Immunological abnormality and regulation in patients with Sjögren's syndrome

Abstract

The majority of infiltrating cells into labial salivary glands and into lacrimal glands in patients with Sjogren's syndrome (SS) is CD4+TCRab T. Analyses of the T-cell receptor on T cells in both glands support the notion that infiltrating T cells are induced by antigen-driven stimulation. Thus, the identification of autoantigens recognized by T cells in inflamed lesions is important to clarify the pathogenesis of SS. T-cell epitopes on autoantigens in labial salivary glands have been examined using several strategies such as T-cell lines, PCR–single-strand conformational polymorphism, and West-Western methods.
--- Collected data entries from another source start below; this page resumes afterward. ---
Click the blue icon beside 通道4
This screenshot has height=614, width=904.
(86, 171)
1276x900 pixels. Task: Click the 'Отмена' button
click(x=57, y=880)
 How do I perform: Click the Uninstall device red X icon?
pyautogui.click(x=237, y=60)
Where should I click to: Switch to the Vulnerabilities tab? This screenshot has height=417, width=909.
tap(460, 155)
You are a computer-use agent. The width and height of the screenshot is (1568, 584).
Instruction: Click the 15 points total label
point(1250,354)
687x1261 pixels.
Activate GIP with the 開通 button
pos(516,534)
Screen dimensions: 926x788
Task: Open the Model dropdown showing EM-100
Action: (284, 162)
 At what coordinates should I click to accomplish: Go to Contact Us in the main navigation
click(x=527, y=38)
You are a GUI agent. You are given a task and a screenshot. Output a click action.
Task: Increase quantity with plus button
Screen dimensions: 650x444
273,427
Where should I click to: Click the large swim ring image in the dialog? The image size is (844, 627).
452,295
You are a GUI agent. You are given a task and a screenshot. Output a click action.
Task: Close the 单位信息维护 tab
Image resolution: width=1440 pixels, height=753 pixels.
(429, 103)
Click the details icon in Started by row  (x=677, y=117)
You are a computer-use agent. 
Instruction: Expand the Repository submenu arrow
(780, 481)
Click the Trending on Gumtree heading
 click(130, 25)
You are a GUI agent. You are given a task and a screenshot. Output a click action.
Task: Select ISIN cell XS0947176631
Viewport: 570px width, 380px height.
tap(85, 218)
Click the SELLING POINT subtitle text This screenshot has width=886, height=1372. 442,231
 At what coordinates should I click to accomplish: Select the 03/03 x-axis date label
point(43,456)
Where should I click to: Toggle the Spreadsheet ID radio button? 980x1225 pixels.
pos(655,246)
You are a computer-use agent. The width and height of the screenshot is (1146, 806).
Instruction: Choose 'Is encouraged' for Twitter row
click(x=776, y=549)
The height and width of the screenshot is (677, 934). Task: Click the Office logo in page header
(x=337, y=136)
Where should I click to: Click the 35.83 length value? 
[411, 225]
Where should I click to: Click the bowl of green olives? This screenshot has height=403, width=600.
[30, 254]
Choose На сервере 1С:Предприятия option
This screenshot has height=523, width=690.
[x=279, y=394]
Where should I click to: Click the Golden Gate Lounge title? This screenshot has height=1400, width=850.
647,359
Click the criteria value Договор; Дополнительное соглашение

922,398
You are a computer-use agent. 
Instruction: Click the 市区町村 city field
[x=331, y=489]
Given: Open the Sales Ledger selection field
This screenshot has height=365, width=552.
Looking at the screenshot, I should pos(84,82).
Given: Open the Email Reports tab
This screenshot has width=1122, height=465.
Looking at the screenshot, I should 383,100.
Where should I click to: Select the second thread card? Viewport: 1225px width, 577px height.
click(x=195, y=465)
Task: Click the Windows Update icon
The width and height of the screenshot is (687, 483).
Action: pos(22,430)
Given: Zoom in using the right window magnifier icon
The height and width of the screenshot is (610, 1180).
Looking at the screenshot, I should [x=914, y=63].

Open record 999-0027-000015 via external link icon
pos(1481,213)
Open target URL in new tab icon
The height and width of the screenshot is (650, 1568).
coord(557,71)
Our results showed the following four autoantigens; Ro/SS-A, heat shock protein, α-amylase, and muscarine receptor 3. Especially, the common T-cell epitope on α-amylase in HLA-DR B1*0405-positive SS patients was NPFRPWW-ERYQWPV (amino acids 68–80). The analog peptide of α-amylase might regulate autoimmunity in an antigen-specific fashion. Furthermore, TCRAV24+BV11+ double-negative natural killer T (NKT) cells are thought to be regulatory T cells. In patients with SS, these NKT cells are significantly decreased in peripheral blood, inducing the autoimmune response. In vitro stimulation by α-galactosylceramide, which is one of the antigens for NKT cells, was able to enrich NKT cells more than 10–100 times. These findings suggest that the upregulation of NKT cells by α-galactosylceramide might be a new therapeutic strategy in patients with SS.